Is the Fair Tax in Our Future?“

By Dr. Thomas Patterson

Critics of Donald Trump once counted tax evasion among his many faults. But it turned out that he wasn’t breaking any tax laws. He was simply utilizing the complex web of exemptions, deductions and other rules available to reduce his tax bill to near zero.

It would be hard to imagine a worse tax system than our federal government’s. It is based on taxing economic productivity which in a free market system benefits us all. Politicians use taxation not only to generate revenue but to pursue a grab bag of policies ranging from welfare programs to “climate change”, home ownership and subsidization of state and local taxes.

The tax code is hopelessly complex and expensive to operate. Individuals and businesses spend around $37 billion and over 3 billion hours annually in tax compliance, up to 10 times as much as taxpayers in other wealthy countries.

Phil Gramm was right 25 years ago to suggest that the best option would be to scrap our entire tax system and replace it with a single national sales tax. He didn’t succeed, of course, but the concept is so sound it still remains active in academia, think tanks and government white-papers.

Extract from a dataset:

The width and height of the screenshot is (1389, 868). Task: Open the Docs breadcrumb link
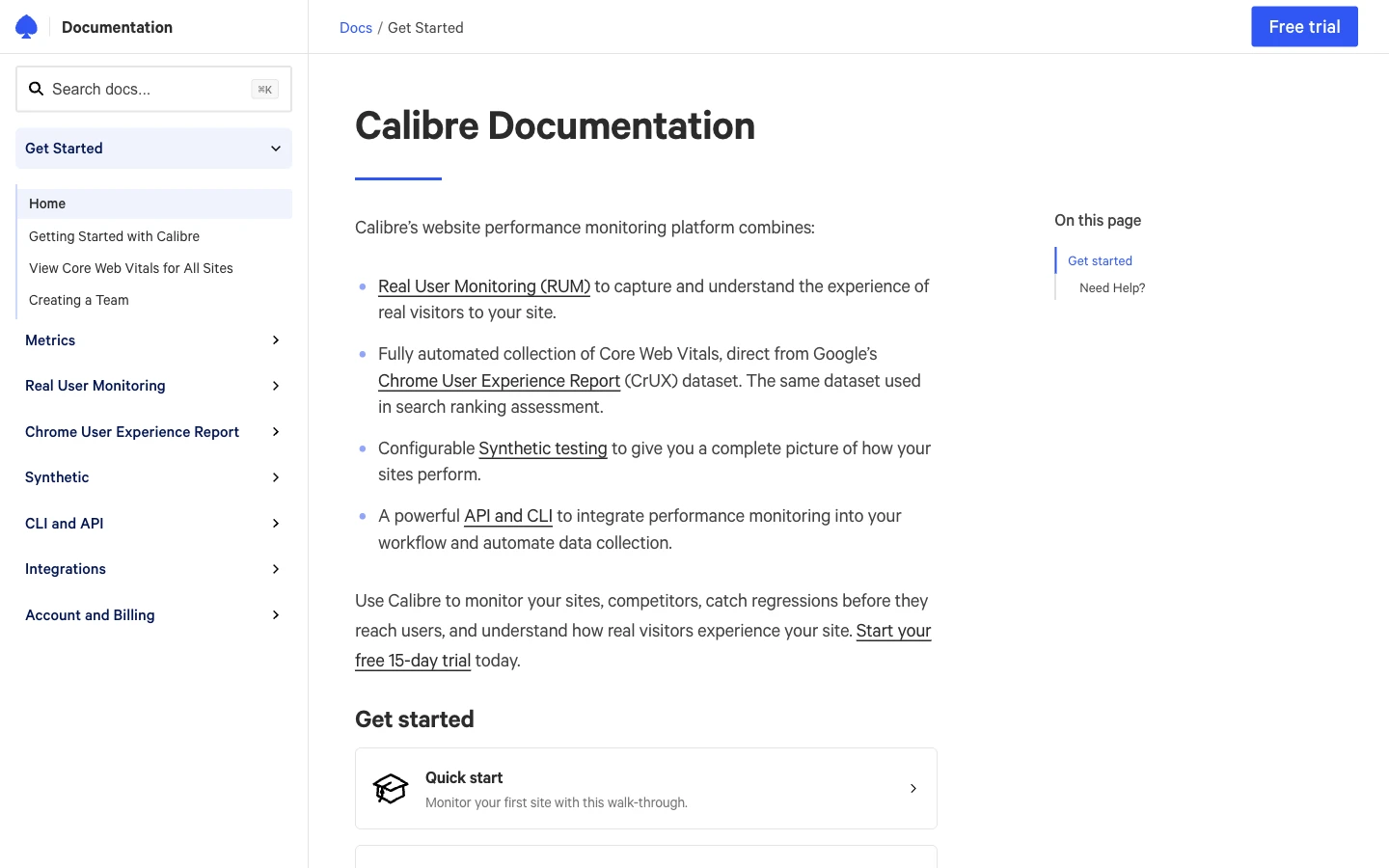coord(356,27)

Representative Buddy Carter introduced the Fair Tax Act of 2023 in Congress this year and was promised a floor vote. This bill would eliminate all personal and corporate income taxes, payroll taxes for Medicare and Social Security, estate and gift taxes as well as the Internal Revenue Service itself.

Instead there would be an effective 30% consumption tax, but households would get a tax rebate check each month adjusted for family size and income.  The rebate would have the effect of exempting all purchases up to the poverty line from taxation. The tax rate and rebates could be adjusted to make the tax revenue neutral and roughly as progressive as our current structure.

Still, Democrats and their media buddies immediately attacked the proposal as “ tax cuts for the rich, period” and a “ Republican dream to build a wealth aristocracy.” Even the Wall Street Journal criticized it on political grounds, worrying that even though it “made sense”, it might hand Democrats a juicy campaign issue.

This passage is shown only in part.